During Emory’s 178th Commencement this May, student speaker Nicole Felix-Tovar 23C addressed perfectionism and how difficult it was for her to juggle classes, work and volunteering with Emory Emergency Medical Services during the past four years — all while thinking she had to be perfect at everything.
In calls to her parents explaining the pressure and her struggles, her mom often reminded Felix-Tovar that she was not perfect. “I think those words are one of the truest expressions of love and compassion I’ve ever experienced,” Felix-Tovar told her graduating classmates. “On your journey to accomplish your big goals and dreams, you are allowed to fall down and fail. You’re allowed to make mistakes, change your mind and just be who you are.”
She continued: “You don’t have to be perfect to be loved, valued and appreciated, and you have inherent worth regardless of your accomplishments. Each of us has our own unique path, and if we were perfect, then we’d all just be replicas of the same person.”
Another upstream area Raper is excited to see Emory embrace as a community is contemplative practice. “Mindfulness is a real-life skill set that we’d like to develop in our students, faculty and staff,” he says. “We implemented it at scale at my previous institution and it became transformative for our community, and I’m hopeful it could have a similar impact here at Emory. Contemplative practice feels daunting to start, particularly for folks who feel like they need to get it ‘right.’ But once you get used to the idea and try it, it helps to create deeper self-awareness and grounding in the moment. It can be the antidote to what ails many of us.”
Better communication about Emory’s wide array of well-being programs and services is also a major item on the Campus Life agenda for the near future. Too often students are confused about how to find and access these offerings.
“Emory has wonderful resources around mental health, clinical counseling, physical fitness, meditation and self-care practices, but it matters how often and where we are sharing this information with students,” Odejimi says.

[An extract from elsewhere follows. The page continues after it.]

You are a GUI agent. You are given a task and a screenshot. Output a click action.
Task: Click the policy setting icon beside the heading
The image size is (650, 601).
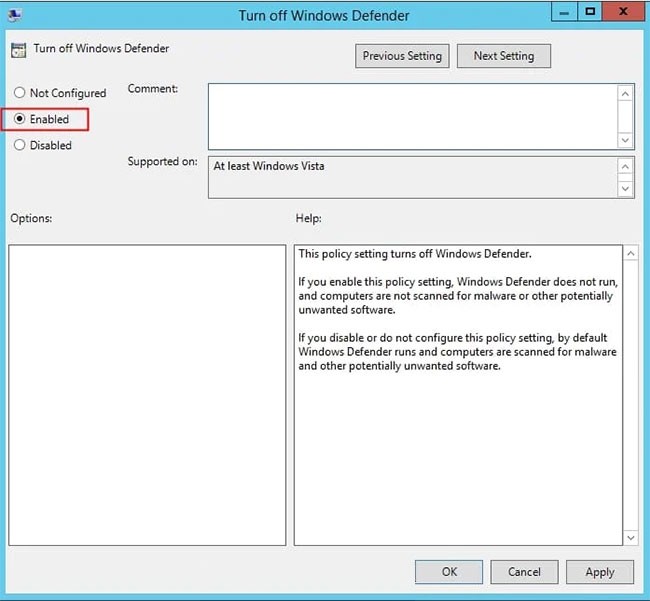click(x=19, y=50)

Meeting students where they are — which includes a host of different and ever-changing social and messaging platforms — is key to their success, Raper adds.
“We also are working to enhance and centralize our well-being communications into a simple, single hub,” Raper says. “We have all these amazing resources for students at Emory and they often don’t know how to access them and use them. Moreover, how we construct and evolve our physical spaces for integrated and holistic community well-being will also be a critical component of our strategy.”

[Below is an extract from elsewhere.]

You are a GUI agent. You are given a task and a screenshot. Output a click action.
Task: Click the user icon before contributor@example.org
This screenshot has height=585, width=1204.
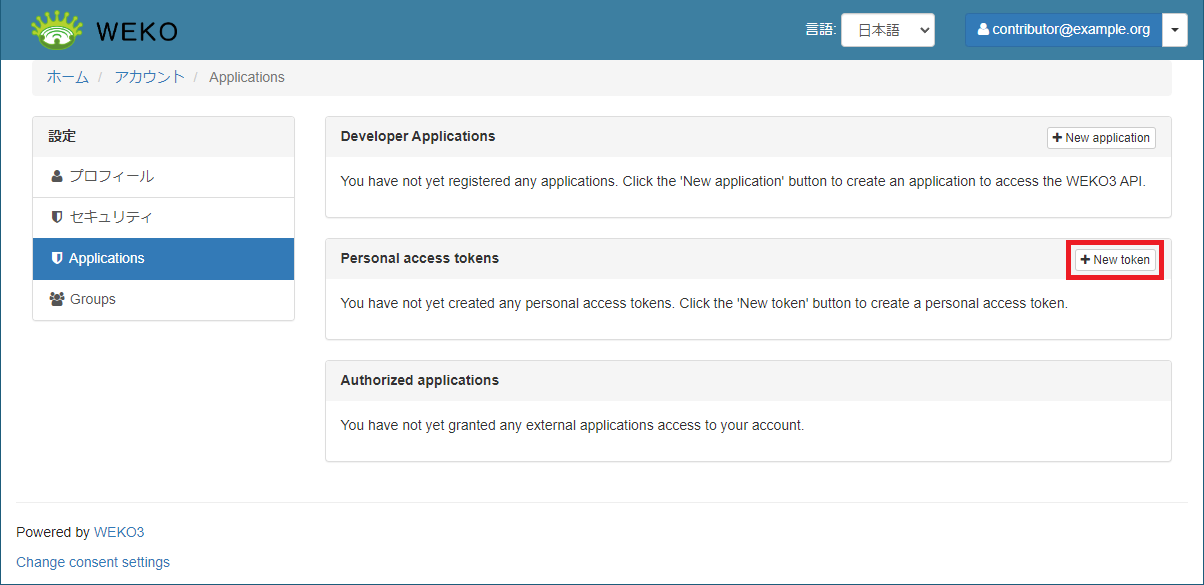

Business student Khegan Meyers 24B concurs that communications and other gaps have been an issue in the past, but he has been impressed with the progress made in the past year and is excited about the future of well-being at Emory.

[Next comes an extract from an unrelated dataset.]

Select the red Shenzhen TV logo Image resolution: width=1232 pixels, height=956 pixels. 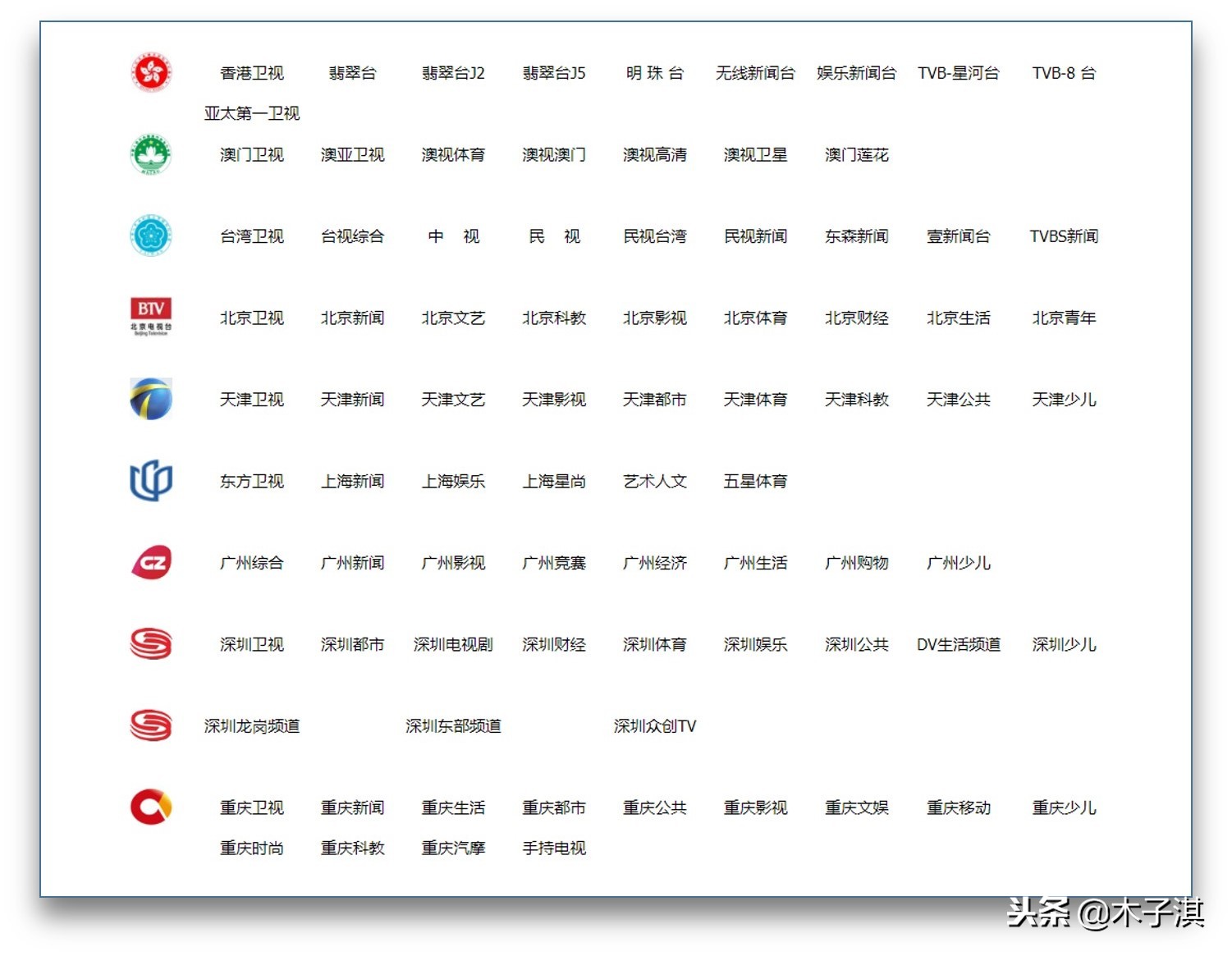pos(150,644)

As the current president of the undergraduate Student Government Association, Meyers has been directly involved in discussions with university leaders about well-being issues.
“It’s been amazing that James Raper and others have not only been actively listening to student feedback, but also that they are actually taking steps to fill gaps and take programs and resources to the next level,” he says. “I strongly believe that this presence and engagement with the student body, this willingness to learn different perspectives, will ultimately lead to the best kind of outcomes.”